**Source passage:**
○ ○ ○
Returns invalid start value when the start value is actually valid

[alexheaton2]

I have an example where I know a valid start solution, yet my parameter homotopy gives the return_code :terminated_invalid_startvalue. This seems wrong. What am I doing wrong, or could there be a better return_code message? I am 100% sure the start solution is valid, since the polynomials are constructed from the start solution, basically. Also, I used the evaluate(...) function and checked they give zeros for all equations. What am I doing wrong?

Here is the code...
○ ○ ○
**Provided records:**
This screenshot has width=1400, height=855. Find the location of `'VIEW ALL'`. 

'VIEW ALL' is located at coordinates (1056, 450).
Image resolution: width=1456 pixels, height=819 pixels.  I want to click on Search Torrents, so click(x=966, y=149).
○ ○ ○
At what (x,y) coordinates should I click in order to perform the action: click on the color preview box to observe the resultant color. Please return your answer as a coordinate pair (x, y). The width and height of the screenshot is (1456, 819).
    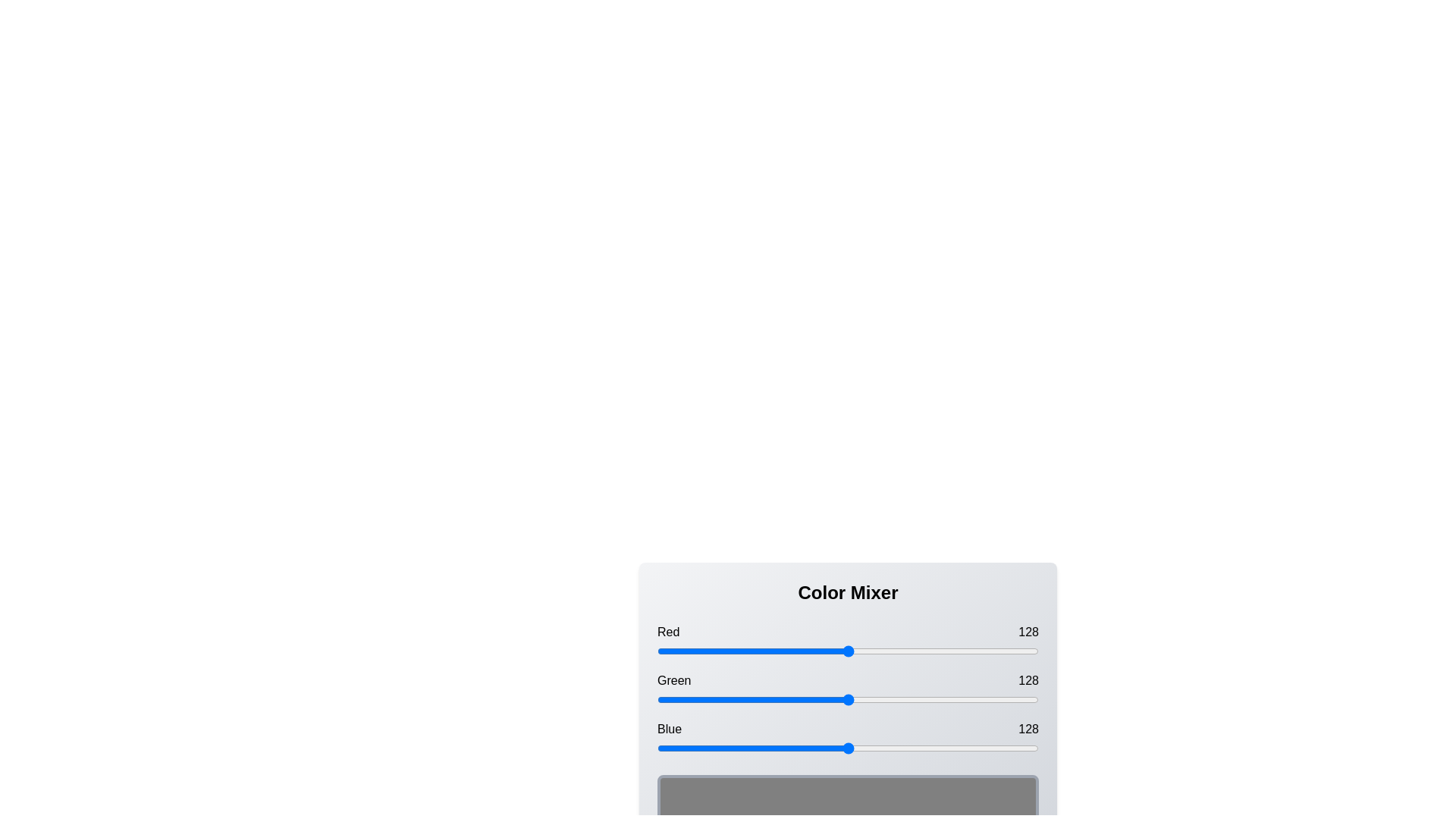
○ ○ ○
**Problem to solve:**
For each statement, answer yes or no on whether it agrees with the forum post, and quote the words that decide it. 1. The poster's parameter homotopy returns the code :terminated_invalid_startvalue. 2. The poster checked the equations with the evaluate(...) function. 3. The poster is unsure whether the start solution is valid. Answer using only the forum post.

**Exercise output:**
1. Yes: "my parameter homotopy gives the return_code :terminated_invalid_startvalue"
2. Yes: "I used the evaluate(...) function and checked they give zeros for all equations"
3. No: "I am 100% sure the start solution is valid"